One tradition in particular we shared after moving to Pennsylvania in 1998 was to paddle the twelve-mile run from Hamburg to Reading, Pennsylvania down the Schuylkill River, usually on Memorial Day weekend in my green fiberglass canoe. We would fish and paddle and occasionally capsize and finally come to the parking lot where Marilynne would be waiting to take our exhausted selves home. Later in life we would sometimes go on one of my friend John's lifelong traditions, an annual fishing trip to Ontario, Canada.
Matt is now an adult living a few hours away by car. He holds down a full-time job and records music but we keep in touch and see him several time a year. But the easy spontaneity and frequent bonding we once shared on our abenchirs are largely just memories now (though we occasionally rent a boat at the Jersey shore or share a parasailing exploit now and then). This morning, as is my habit, I took my camera gear for a ride and once again found myself standing in the pre-dawn, silently awe-stricken at the beauty surrounding me and preparing to try to do it justice. As I waited for the sunrise and watched the gathering cast of clouds and birds and anticipated the inevitable conversion of blue light to gold my thoughts wandered again to those times spent together with Matt and I felt my throat tighten and sadness start to grip me; sadness for times now gone and opportunities missed, perhaps forever.
But then it struck me. Our abenchirs live on each time I stand in nature and comprehend the beauty and mystery that surrounds us. And, blessed with the same curiosity and excitement Matt and I shared earlier on, I now get to share my discoveries with people, many of whom I do not know but with which I have much in common. And I realize that, even if Matt were a world away I could never feel closer to him or more grateful for those times together than during these precious hours.
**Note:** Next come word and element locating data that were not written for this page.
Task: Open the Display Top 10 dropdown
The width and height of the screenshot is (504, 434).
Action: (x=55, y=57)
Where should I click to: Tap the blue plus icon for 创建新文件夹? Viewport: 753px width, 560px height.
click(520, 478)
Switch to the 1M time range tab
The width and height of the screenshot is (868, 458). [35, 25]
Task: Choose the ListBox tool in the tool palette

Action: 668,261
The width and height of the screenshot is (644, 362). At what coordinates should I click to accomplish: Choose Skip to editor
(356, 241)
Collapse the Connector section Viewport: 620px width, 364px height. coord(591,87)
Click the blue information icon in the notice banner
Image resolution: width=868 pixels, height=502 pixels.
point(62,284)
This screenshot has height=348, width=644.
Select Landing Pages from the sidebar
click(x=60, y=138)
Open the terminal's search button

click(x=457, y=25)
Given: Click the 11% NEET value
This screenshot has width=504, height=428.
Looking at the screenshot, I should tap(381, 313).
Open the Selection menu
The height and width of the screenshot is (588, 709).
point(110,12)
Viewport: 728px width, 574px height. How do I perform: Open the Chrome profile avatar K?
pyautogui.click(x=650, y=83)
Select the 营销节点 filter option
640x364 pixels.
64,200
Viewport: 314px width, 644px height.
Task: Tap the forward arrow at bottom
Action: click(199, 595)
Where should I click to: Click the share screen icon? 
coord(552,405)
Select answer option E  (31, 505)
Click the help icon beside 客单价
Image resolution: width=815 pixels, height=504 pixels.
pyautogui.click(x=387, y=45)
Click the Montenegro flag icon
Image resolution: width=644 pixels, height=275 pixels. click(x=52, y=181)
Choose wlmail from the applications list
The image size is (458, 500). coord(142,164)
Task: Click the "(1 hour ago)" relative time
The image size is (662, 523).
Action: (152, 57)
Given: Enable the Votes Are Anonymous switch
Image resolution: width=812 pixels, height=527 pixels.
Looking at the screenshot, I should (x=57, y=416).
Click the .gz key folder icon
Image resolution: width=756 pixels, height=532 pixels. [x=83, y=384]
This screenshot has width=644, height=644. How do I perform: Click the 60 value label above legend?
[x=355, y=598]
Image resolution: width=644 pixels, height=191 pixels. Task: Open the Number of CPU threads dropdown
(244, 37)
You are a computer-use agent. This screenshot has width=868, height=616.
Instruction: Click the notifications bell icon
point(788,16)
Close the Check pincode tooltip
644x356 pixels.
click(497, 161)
Father and Son - Canada 2011


Mary Di Parisi Romond
on March 8, 2020Chris you are a beautiful worrier as well as an amazing photographer. The memories of raising our children, will forever be engraved in our hearts and minds, as as KahilI Gibran said ...
Your children are not your children.
They are the sons and daughters of Life's longing for itself.
They come through you but not from you,
And though they are with you yet they belong not to you.
You may give them your love but not your thoughts,
For they have their own thoughts.
You may house their bodies but not their souls,
For their souls dwell in the house of tomorrow,
which you cannot visit, not even in your dreams.
You may strive to be like them,
but seek not to make them like you.
For life goes not backward nor tarries with yesterday.
You are the bows from which your children
as living arrows are sent forth.
The archer sees the mark upon the path of the infinite,
and He bends you with His might
that His arrows may go swift and far.
Let your bending in the archer's hand be for gladness;
For even as He loves the arrow that flies,
so He loves also the bow that is stable.